Демократы, разумеется, назвали этот перелет рекламным трюком, разработанным в предвыборном штабе Линдберга, хотя на самом деле решение было принято всего за несколько часов до старта — и принято самим Линдбергом, а вовсе не профессиональными политтехнологами, нанятыми Республиканской партией, чтобы благополучно провести дебютанта сквозь рифы его первой в жизни политической кампании. Политтехнологи, как и вся партия, ждали его на парад в Детройте.
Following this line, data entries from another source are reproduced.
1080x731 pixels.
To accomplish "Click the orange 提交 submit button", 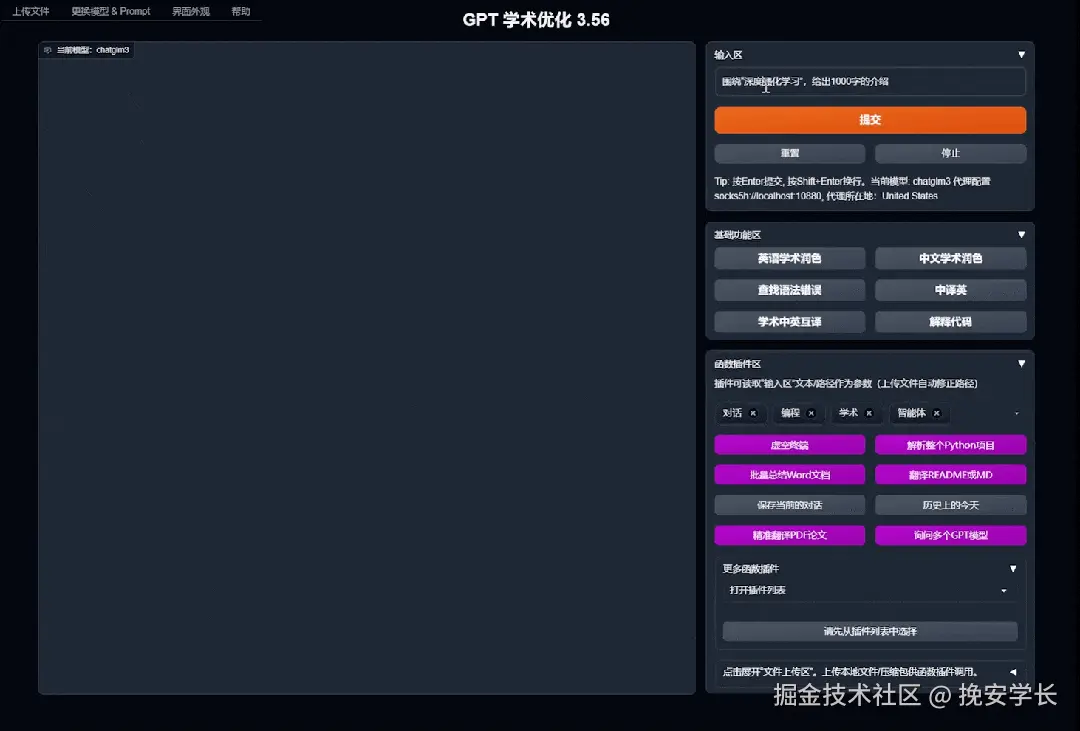I will (x=869, y=119).
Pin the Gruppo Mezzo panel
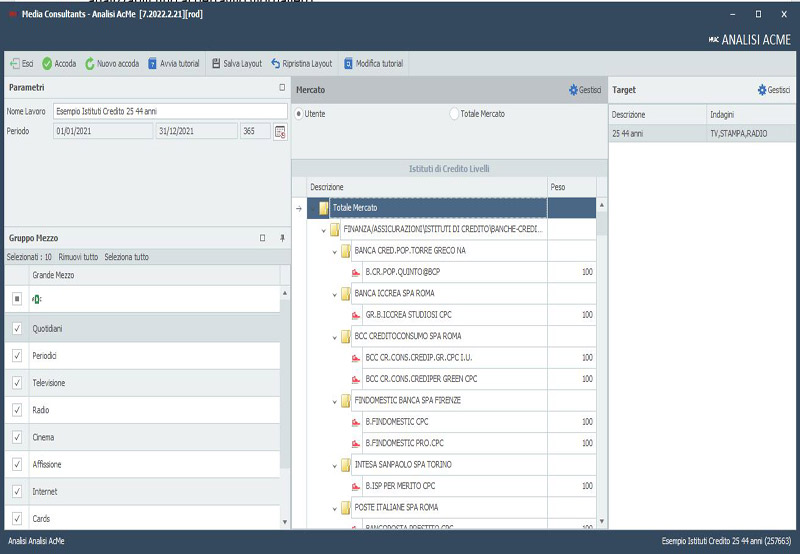 282,238
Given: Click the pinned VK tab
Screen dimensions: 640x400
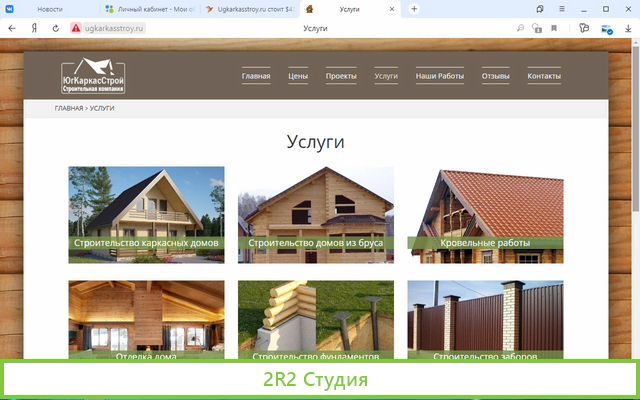Looking at the screenshot, I should [11, 9].
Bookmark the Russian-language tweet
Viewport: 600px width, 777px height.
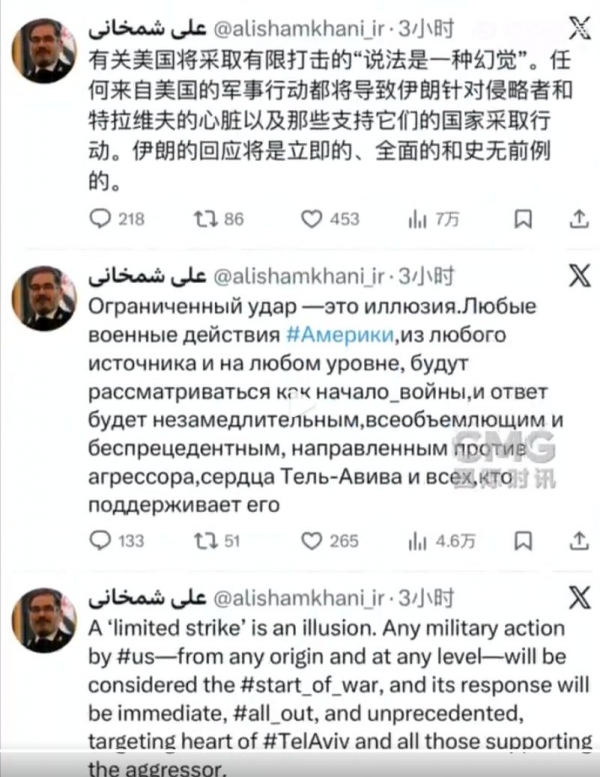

Речь его была безыскусна и ясна, голос — высок, не слишком хорошо модулирован, выговор — средне-западный, — и все это вместе взятое лишний раз противопоставляло его Рузвельту. В полет он обулся в сапоги, надел брюки для верховой езды, белую рубашку с галстуком и легкий пуловер — точь-в-точь так же выглядел он и в день исторического перелета через Атлантику, — и говорил, не сняв ни шлема, ни защитных очков, — именно таким изобразил его Сэнди на рисунке, который сейчас лежал под кроватью.
— Я решил вступить в президентскую гонку,— заявил он толпе после того, как она прекратила наконец скандировать его имя, — чтобы спасти американскую демократию, а сделать это можно, лишь удержав Америку от вступления в новую мировую войну. Итак, вам предстоит предельно простой выбор. Выбор не между Чарлзом Э. Линдбергом и Франклином Делано Рузвельтом, а между Линдбергом и войной.